A notificação compulsória de doenças, agravos e eventos de saúde pública é uma importante estratégia de vigilância no Sistema Único de Saúde. Com base nas disposições do Ministério da Saúde a esse respeito, é correto afirmar que:
- A)apenas os profissionais de saúde que atuam em serviços públicos de saúde estão obrigados a notificar doenças e agravos de notificação compulsória, sendo opcional para aqueles que atuam na rede privada;
Errada, porque a notificação compulsória também obriga profissionais e serviços da rede privada, não apenas os que atuam no serviço público.

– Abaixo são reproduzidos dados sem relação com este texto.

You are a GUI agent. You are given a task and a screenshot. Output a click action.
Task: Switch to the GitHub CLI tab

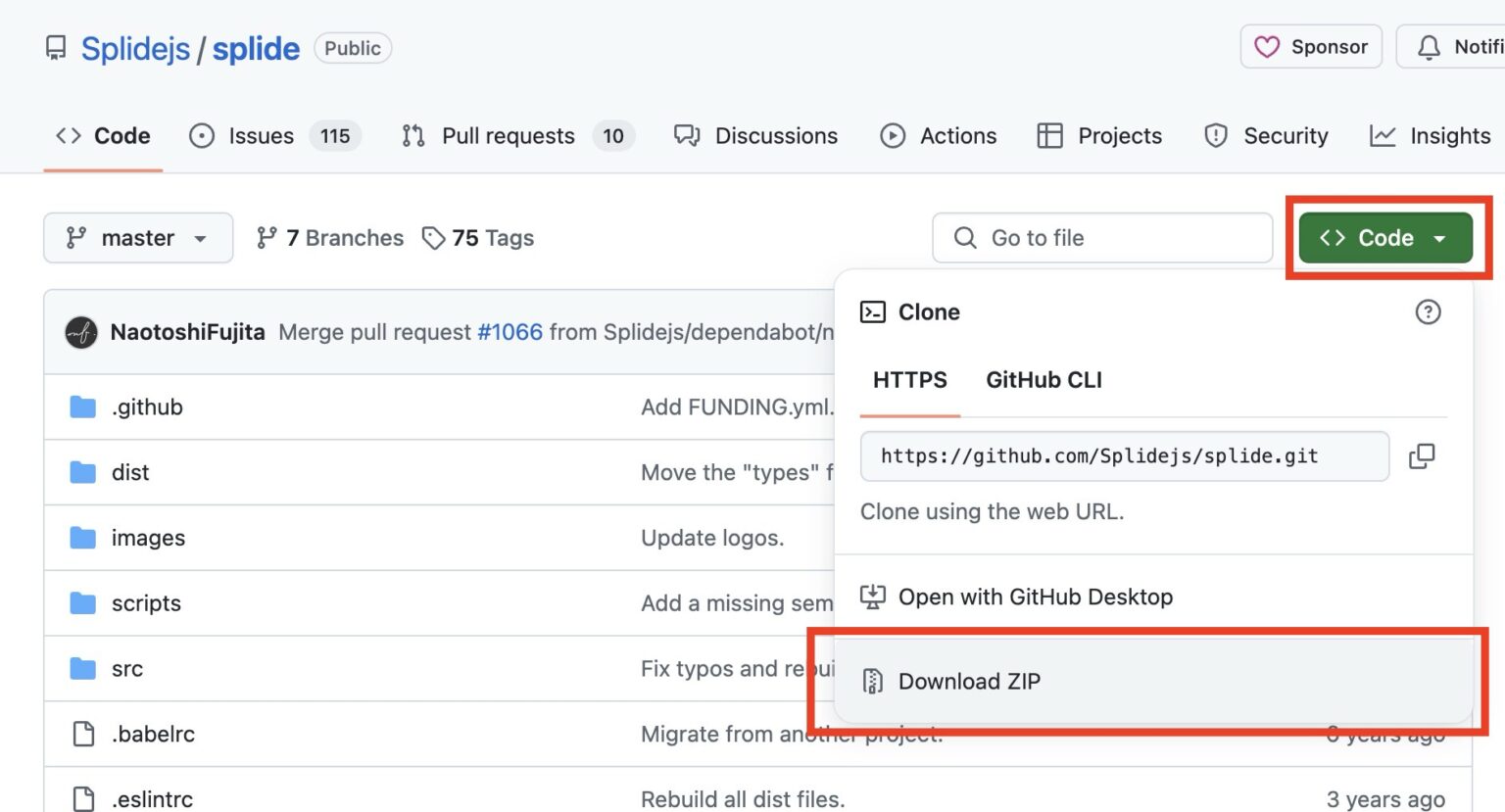coord(1044,380)
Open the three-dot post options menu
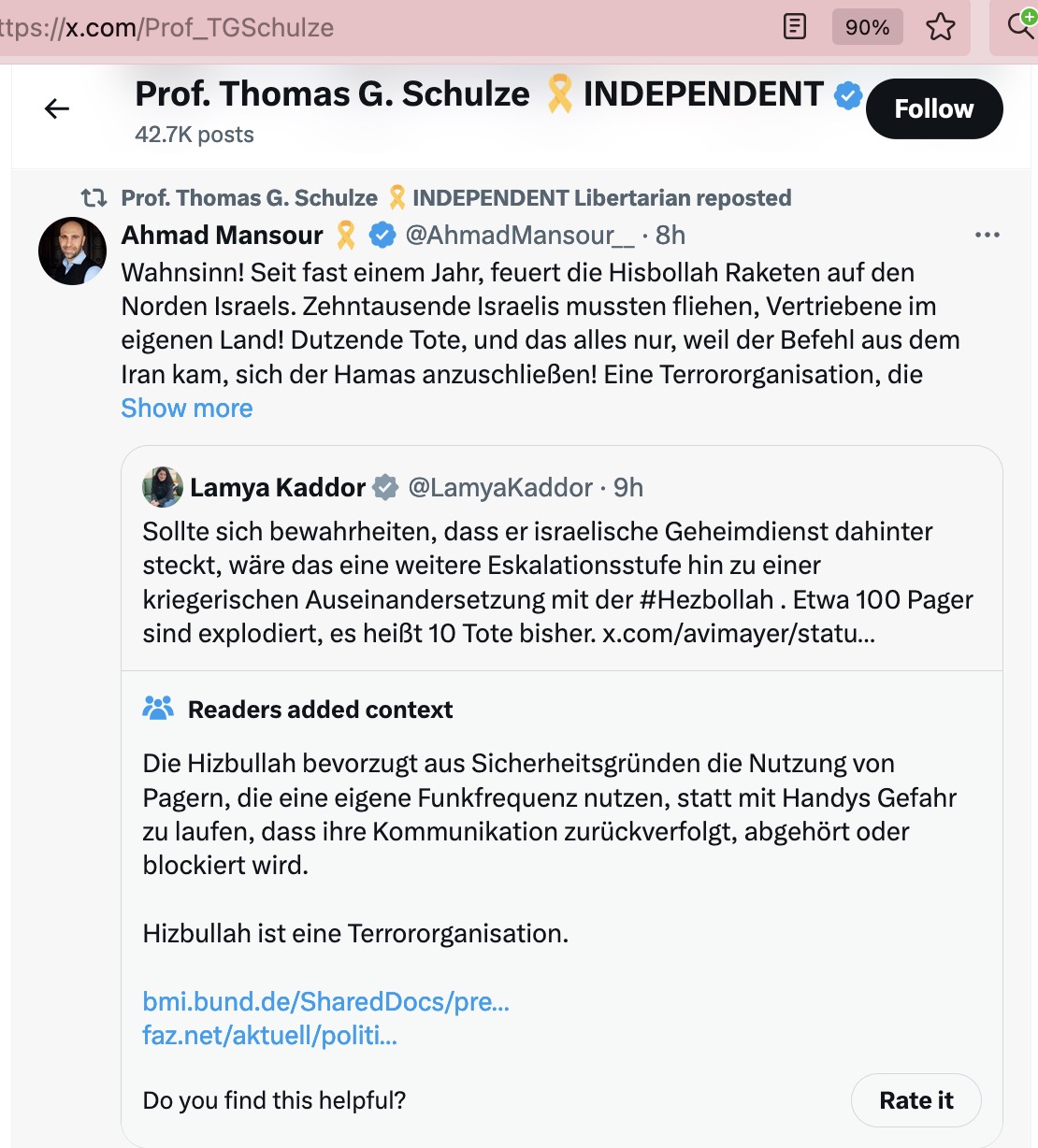1038x1148 pixels. click(987, 236)
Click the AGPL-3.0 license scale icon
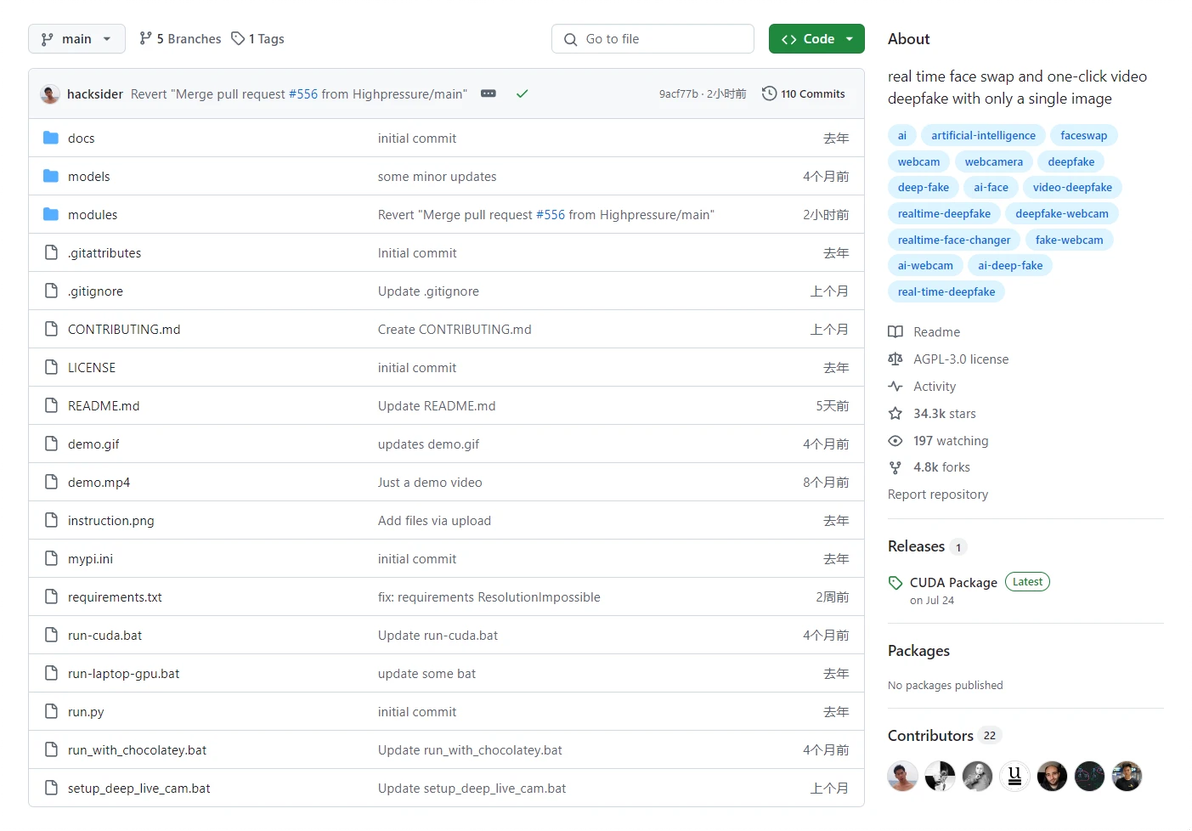Image resolution: width=1192 pixels, height=831 pixels. [x=895, y=359]
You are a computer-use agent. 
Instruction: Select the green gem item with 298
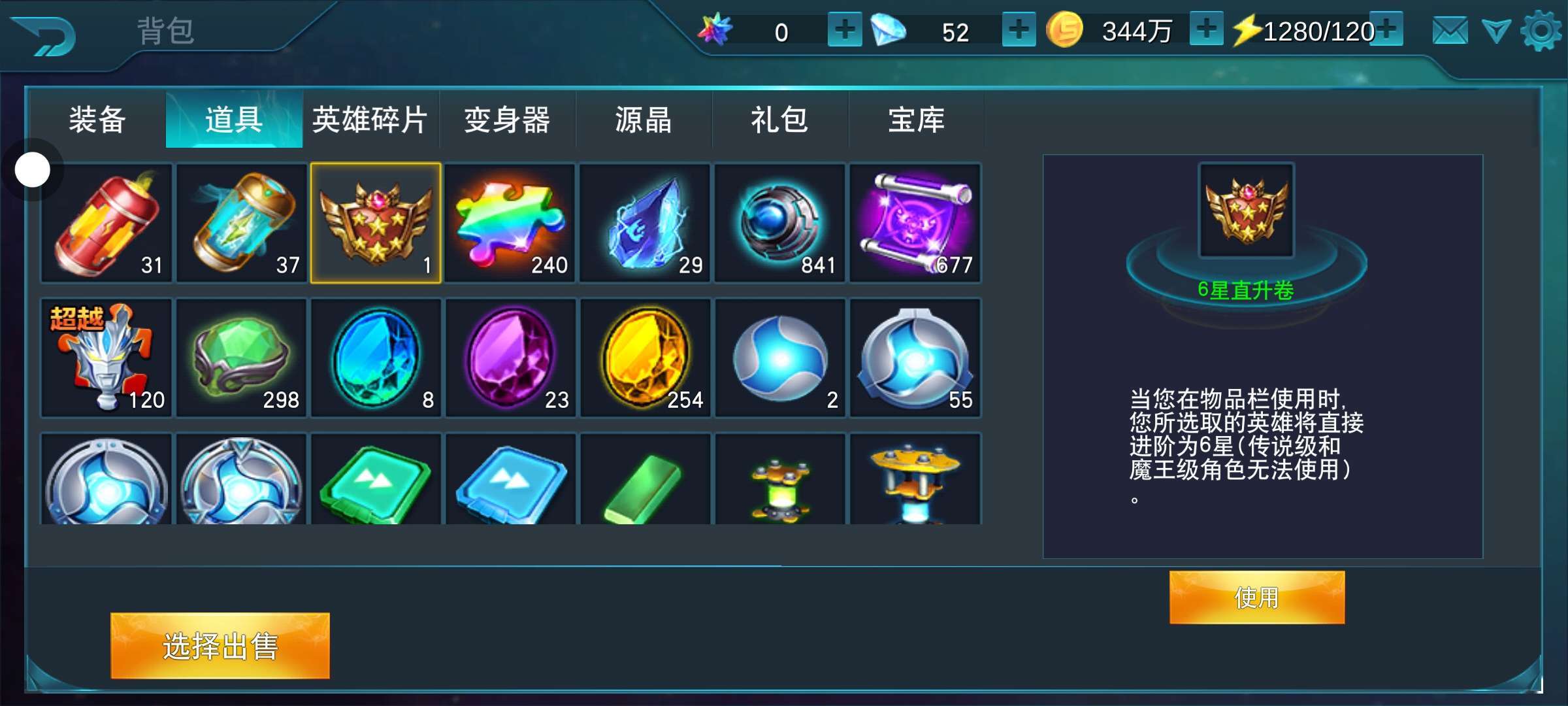tap(241, 358)
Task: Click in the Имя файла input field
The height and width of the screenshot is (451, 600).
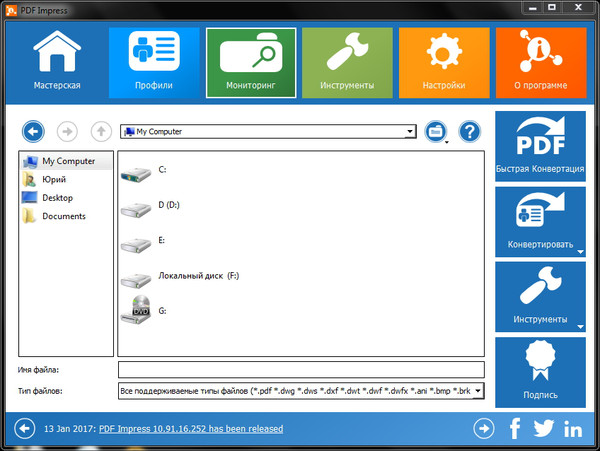Action: tap(300, 370)
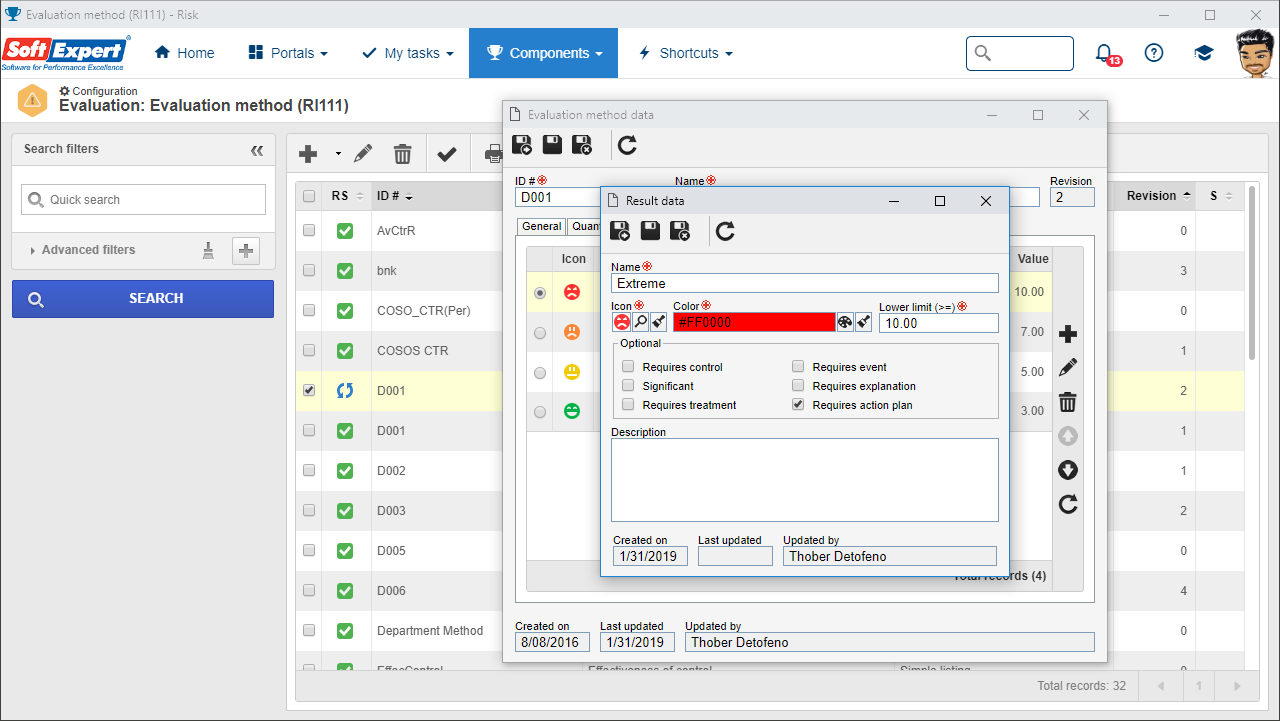The height and width of the screenshot is (721, 1280).
Task: Click the red #FF0000 color field
Action: coord(754,322)
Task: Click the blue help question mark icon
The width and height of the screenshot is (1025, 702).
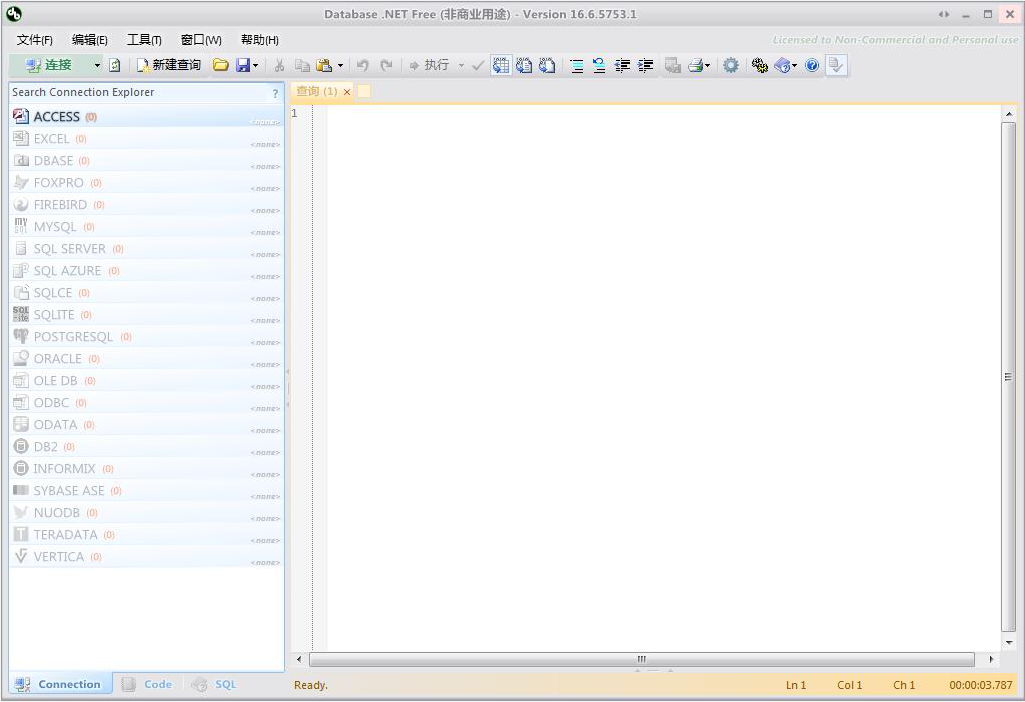Action: (812, 65)
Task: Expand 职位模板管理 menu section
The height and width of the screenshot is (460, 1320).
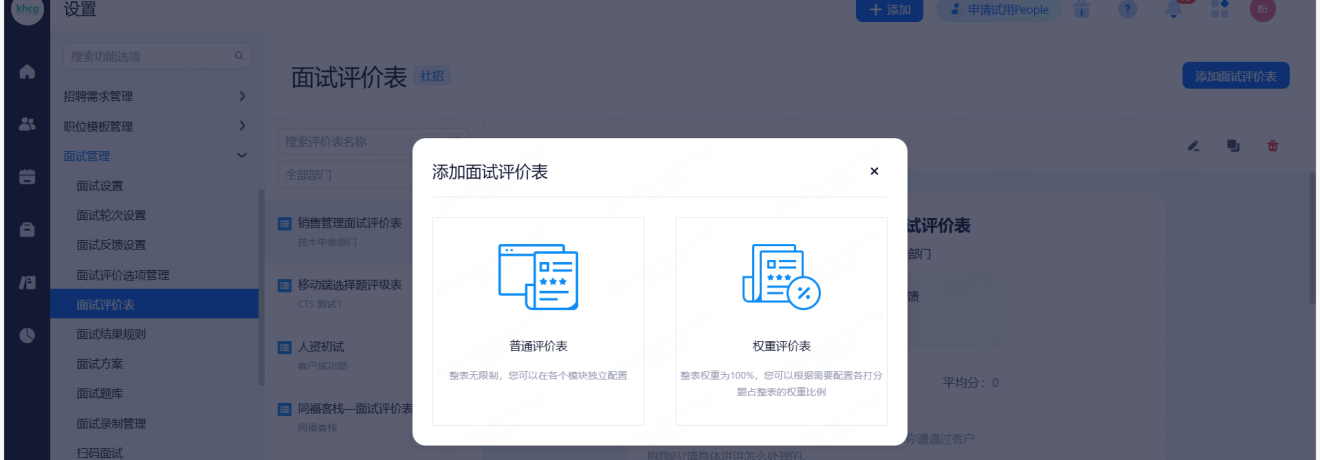Action: [x=155, y=127]
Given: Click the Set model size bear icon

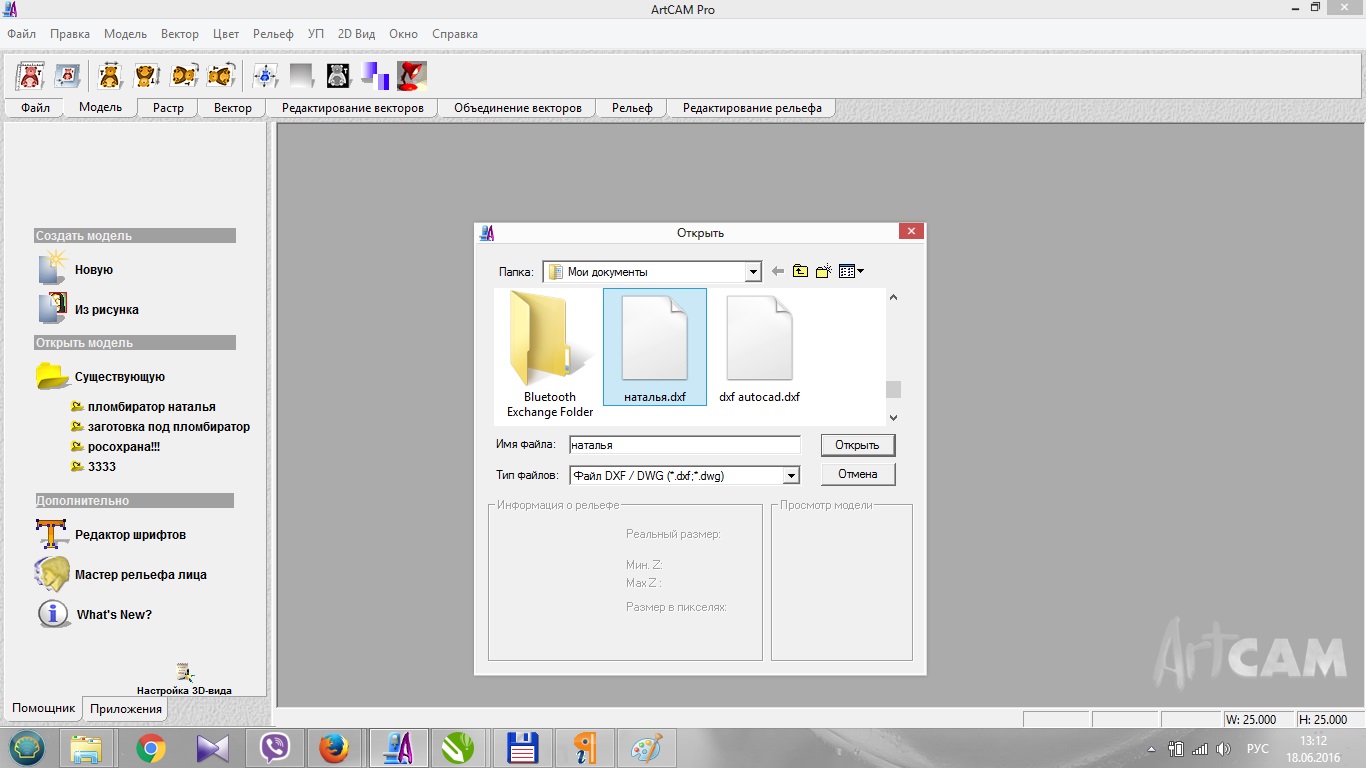Looking at the screenshot, I should click(32, 76).
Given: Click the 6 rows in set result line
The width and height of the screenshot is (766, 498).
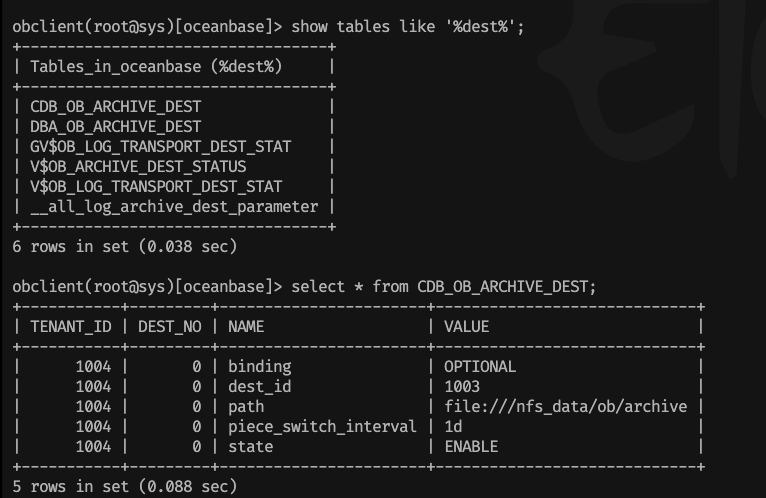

- B)a notificação compulsória imediata deve ser realizada em até 24 horas, exclusivamente por unidades de atenção básica, sendo os hospitais isentos dessa obrigatoriedade;
Errada, porque a notificação imediata deve ocorrer em até 24 horas, mas não é exclusiva da atenção básica e envolve todos os serviços de saúde.
- C)doenças como tuberculose e hanseníase, por sua prevalência e impacto na saúde pública, estão incluídas na lista de notificação compulsória regular em todo o território nacional;
Certa, pois tuberculose e hanseníase integram a lista nacional de notificação compulsória por sua importância epidemiológica.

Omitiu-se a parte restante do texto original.